Tuesday, July 28, 2009

"If there is a wall in our way, we'll destroy it. If there is no road, we'll pave one with our own hands."

Update:
I received my first "A" at USF. To fully express my emotions at the time I will simply say that I liken it to the scene in Spanglish where Adam Sandler gets the good restaurant review. Fair to say I was excited, as was my mother, but something that I had dreaded had finally come true; I set the bar higher. Something that I have prolonged for so long, getting the good grade showed that I wasn't the average student. I am beginning to show up on the radar. Is it so wrong to crave tranquillity? To want obscurity? I look at the image of the prominent business elite, the socialite, the smooth talker, "the walk" walker.
All that attention isn't something that I want, it never has been, but things can't be about what I want anymore, now they have to be about what I need. To choose that kind of future, or any other; in the end I have a number of paths before me, same as the next man, but I fear that my indecisiveness will be the end of me. The bad end. So in an attempt to organize my thoughts I will try to lay them out here, for the world to see. As much as I want to be hidden, I can't let myself simply disappear. I've made my presence known now, and I have to adjust accordingly.

Finish school
I need to finish my B.A., end of story. I also need to do well in all my courses to make sure that people don't see that "A" as just a fluke. People will see my potential, and how far I have been willing to take it. This is my Priority One.
Get a Job
Holy crap. Seriously planning to skip meals just to fill up my gas tank, pay my rent, or other utilities... As much as I would like to wait for an internship, my father cannot continue to support me. I need to start making money on my own. Plus I've begun to put a strain on my girlfriend with all the money issues. The only problem is that a job may interfere with my education, having less time for school work and projects would put a strain on my grades.
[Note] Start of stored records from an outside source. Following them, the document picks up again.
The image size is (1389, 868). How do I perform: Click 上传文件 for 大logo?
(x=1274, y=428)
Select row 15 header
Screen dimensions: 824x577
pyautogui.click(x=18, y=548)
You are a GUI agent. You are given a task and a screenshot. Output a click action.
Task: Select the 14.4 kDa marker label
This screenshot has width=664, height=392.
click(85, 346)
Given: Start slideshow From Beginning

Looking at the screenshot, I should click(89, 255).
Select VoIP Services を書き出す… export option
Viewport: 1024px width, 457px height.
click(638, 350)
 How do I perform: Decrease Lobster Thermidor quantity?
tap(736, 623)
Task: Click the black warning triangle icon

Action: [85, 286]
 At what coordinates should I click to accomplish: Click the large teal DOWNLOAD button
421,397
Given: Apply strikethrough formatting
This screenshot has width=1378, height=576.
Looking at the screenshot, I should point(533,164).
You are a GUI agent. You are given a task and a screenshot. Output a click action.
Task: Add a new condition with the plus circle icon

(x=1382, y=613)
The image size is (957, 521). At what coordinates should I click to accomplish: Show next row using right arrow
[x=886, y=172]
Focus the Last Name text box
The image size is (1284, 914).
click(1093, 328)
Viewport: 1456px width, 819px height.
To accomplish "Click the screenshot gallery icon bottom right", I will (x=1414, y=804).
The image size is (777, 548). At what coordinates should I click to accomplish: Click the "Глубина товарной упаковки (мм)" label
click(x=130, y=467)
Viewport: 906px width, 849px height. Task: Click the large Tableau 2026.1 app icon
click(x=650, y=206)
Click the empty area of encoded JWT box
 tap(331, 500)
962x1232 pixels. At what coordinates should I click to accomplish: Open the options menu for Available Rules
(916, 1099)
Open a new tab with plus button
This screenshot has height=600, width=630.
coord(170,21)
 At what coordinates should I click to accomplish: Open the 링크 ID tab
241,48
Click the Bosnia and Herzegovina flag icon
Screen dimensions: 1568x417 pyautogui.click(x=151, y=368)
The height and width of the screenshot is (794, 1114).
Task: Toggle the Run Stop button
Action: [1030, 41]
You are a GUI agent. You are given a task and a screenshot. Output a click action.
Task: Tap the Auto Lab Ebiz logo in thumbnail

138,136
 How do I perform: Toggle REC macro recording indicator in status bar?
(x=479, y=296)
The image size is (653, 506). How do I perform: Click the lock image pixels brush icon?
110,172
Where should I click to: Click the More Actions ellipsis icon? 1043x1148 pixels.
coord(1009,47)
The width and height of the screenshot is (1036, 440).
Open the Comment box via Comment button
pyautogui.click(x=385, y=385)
You know, I seriously thought that there would be more. To be honest, things are a bit more complicated than that, but maybe they don't have to be. I just need a job that will pay the bills... I just have to focus on studying and working... but at what cost? Do I have to give up my friends and family? Studying all week, working weekends, this type of schedule is stressful for me because I care very much about my friends and family.
Would doing so would mean that I would be neglecting them. In my list of priorities I would have them at the top, but is that just idealistic thinking? Casting aside those that care for me, raised me, supported me, for my own selfish ambition; isn't that like selling out? Or is there a socially acceptable amount that I can get away with (if I should settle for society's standards instead of my own)?
How would they feel if I told them I had to put them on the back burner, missing birthdays and holidays? These are the people who taught me the meaning of virtues and sacrifice, to honor and respect them. Would I be openly spitting in their faces? Would they understand the pain in my heart that I feel as I put this down? How can I when they continue to support me to this day emotionally and financially?
I guess it isn't so simple. With so many questions, perhaps I should just ask them. In philosophy class we learned that we shouldn't fear the future, because the future is unknown we don't know whether it will be good for us or bad.
Perhaps I will bring these things to their attention. My grandmother is out of town, my father... to be honest I wonder what kind of advise he would give. As I understand, things aren't going so well for him either. I would like to speak to my uncle again, the last time I had a good talk with him, I was considering becoming part of the clergy after I had finished school.
Before all of those, I will start with those closest to me, in a more physical distance sense. My girlfriend, then brother, mother, grandmother-B, friends, father, uncles, then grandmother-D. Maybe I should print this out for notes...

For the sake of posterity, I simply cannot end a post in such a way, so I will end with one of my favorite quotes: "If there is a wall in our way, we'll destroy it! If there is no road, we'll pave one with our own hands."

So kids, lets set out there and make it happen!